* [YOUR ASSIGNMENT]: Where a line in the listing contains the string "computer", copy that line out.

* [DATASET EXTRACT]:
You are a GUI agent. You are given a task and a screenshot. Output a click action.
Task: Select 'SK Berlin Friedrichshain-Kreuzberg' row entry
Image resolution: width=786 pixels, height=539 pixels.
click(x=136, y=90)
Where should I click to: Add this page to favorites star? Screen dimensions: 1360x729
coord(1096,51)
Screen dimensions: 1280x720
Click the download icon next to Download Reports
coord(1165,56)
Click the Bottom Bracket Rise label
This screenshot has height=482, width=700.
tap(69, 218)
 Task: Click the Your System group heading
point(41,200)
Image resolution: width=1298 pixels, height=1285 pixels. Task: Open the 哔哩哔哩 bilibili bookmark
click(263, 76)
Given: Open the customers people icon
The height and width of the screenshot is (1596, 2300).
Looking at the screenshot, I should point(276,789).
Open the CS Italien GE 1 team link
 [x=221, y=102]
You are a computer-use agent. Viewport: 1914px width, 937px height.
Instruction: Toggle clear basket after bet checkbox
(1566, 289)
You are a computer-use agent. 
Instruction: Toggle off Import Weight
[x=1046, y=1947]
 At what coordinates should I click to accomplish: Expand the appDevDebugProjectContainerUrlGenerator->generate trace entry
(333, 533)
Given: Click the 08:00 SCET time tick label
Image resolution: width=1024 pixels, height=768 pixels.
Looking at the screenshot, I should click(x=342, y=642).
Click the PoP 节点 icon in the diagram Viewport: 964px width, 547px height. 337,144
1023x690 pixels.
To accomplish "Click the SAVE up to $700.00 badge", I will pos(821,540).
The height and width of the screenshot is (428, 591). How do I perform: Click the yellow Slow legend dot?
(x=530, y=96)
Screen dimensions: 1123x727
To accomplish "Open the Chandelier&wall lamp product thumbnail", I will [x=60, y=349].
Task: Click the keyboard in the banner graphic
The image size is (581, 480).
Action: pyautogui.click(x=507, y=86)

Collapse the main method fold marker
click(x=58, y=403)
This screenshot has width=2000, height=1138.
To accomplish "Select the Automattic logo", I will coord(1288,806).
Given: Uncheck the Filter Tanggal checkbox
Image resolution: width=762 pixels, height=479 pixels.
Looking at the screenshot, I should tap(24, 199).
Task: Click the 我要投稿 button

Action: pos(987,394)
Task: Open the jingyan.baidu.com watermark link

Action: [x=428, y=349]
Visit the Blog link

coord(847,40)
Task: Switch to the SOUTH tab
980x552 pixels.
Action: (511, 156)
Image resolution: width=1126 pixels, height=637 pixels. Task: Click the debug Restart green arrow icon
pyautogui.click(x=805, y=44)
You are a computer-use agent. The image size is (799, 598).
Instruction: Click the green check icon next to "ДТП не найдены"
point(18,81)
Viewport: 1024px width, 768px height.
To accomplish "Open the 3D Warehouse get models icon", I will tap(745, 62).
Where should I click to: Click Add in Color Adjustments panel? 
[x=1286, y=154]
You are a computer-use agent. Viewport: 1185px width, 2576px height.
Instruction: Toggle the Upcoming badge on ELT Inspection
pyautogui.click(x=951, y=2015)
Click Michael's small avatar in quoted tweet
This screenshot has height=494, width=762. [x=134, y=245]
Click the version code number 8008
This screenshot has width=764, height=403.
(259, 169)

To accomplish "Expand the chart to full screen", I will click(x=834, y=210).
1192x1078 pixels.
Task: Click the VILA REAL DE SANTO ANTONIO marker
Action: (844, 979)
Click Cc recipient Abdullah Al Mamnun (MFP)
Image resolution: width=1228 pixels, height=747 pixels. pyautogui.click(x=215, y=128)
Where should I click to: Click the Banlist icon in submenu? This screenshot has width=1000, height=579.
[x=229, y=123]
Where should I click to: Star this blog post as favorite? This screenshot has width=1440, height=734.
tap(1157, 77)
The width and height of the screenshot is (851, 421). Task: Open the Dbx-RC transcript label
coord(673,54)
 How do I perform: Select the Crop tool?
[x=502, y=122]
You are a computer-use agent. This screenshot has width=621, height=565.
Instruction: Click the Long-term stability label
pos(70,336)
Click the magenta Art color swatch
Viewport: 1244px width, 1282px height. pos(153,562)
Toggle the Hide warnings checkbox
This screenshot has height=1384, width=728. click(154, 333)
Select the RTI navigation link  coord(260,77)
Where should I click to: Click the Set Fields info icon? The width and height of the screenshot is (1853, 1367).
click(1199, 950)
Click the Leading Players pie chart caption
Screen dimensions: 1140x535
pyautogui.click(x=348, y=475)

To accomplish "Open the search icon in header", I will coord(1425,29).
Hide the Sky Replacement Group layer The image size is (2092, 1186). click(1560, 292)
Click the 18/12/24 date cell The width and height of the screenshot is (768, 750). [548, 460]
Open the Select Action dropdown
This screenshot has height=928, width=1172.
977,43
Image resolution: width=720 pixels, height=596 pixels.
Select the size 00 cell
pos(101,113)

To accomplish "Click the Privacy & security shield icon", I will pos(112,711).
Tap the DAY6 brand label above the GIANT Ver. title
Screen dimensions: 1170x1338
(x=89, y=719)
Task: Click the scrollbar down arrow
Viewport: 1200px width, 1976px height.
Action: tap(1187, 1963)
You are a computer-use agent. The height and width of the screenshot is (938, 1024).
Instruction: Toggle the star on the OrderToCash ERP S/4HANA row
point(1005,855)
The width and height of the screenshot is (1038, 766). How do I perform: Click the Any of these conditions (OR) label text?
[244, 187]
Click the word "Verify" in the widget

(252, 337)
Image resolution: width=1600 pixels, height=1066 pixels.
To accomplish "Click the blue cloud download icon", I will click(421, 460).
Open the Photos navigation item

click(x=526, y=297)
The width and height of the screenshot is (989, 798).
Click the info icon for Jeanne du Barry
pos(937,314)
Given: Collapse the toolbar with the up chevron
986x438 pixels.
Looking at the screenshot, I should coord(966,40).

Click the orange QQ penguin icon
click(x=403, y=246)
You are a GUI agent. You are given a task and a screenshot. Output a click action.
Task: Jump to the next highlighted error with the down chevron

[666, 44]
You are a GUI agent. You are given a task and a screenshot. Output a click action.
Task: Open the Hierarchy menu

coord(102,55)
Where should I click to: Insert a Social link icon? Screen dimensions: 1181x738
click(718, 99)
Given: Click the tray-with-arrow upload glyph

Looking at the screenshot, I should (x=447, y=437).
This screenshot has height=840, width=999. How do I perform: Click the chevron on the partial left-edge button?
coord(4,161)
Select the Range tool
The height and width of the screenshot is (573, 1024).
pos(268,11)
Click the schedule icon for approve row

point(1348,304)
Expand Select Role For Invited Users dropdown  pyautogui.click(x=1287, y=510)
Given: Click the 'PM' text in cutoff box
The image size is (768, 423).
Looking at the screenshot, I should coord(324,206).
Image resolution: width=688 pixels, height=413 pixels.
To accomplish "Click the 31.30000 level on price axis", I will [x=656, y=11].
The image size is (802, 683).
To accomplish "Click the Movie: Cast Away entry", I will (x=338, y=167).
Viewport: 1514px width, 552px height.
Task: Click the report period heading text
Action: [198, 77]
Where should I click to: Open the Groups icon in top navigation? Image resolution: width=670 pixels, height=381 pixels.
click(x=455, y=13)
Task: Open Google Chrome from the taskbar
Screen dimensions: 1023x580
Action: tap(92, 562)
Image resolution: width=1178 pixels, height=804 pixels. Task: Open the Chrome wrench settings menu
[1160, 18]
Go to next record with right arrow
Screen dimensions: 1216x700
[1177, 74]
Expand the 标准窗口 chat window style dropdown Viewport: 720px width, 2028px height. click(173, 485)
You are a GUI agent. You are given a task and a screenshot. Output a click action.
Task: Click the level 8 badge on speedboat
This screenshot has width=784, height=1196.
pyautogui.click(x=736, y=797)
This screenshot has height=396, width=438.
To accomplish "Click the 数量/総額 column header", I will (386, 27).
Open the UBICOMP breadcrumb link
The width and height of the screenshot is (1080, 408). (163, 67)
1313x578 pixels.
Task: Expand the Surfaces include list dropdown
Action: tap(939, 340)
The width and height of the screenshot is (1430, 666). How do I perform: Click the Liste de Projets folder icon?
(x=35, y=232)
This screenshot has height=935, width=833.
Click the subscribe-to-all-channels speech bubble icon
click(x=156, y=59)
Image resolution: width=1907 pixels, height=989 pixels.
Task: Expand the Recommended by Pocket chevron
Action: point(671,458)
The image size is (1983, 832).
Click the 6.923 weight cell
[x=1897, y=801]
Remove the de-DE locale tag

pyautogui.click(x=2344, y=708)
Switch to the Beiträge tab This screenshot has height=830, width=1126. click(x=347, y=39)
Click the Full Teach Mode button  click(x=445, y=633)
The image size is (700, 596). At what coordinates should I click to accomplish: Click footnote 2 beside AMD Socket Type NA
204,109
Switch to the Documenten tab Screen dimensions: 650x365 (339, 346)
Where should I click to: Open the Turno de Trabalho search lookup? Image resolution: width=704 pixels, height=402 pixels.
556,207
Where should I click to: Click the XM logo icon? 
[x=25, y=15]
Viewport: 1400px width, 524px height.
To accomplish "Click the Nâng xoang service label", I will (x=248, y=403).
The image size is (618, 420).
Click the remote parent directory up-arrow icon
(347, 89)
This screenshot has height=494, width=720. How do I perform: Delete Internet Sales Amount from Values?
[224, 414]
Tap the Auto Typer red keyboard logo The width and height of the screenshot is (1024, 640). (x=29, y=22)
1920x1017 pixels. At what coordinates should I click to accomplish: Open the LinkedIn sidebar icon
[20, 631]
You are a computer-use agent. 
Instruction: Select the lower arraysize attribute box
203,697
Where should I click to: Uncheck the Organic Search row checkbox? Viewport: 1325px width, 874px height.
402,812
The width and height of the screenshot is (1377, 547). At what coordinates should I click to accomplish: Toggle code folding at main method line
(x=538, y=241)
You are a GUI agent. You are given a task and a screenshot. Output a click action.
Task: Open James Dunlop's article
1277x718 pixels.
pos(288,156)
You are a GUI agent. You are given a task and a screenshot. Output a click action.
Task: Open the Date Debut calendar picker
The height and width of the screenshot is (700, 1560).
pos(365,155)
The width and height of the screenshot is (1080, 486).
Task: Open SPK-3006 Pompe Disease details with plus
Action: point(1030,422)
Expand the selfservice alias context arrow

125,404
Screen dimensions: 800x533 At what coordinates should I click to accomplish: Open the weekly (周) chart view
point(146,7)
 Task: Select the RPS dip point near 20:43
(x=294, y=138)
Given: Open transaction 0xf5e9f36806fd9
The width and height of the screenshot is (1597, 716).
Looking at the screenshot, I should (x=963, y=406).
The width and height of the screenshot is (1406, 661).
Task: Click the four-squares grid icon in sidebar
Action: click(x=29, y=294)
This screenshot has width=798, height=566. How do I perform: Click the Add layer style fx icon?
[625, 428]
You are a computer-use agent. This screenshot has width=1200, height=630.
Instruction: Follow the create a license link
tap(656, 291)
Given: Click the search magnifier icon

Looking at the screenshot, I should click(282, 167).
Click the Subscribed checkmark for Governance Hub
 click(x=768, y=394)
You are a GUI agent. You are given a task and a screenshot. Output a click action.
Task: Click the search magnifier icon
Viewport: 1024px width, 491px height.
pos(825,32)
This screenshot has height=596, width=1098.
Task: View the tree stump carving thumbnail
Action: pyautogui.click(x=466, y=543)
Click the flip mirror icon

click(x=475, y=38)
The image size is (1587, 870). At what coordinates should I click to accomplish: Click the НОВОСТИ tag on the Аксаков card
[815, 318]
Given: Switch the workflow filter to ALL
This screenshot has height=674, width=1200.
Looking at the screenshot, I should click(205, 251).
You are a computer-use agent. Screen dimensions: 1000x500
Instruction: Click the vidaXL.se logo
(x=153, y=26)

* [REPLY TO THE TASK]:
You are a computer-use agent. Viewport: 1914px width, 937px height.
You are a computer-use agent. 
You are a computer-use agent. The image size is (799, 598).
You are a computer-use agent. Viewport: 1185px width, 2576px height.
You are a computer-use agent. This screenshot has width=621, height=565.
You are a computer-use agent. The height and width of the screenshot is (938, 1024).
You are a computer-use agent. 
You are a computer-use agent. This screenshot has width=1200, height=630.
You are a computer-use agent. Screen dimensions: 1000x500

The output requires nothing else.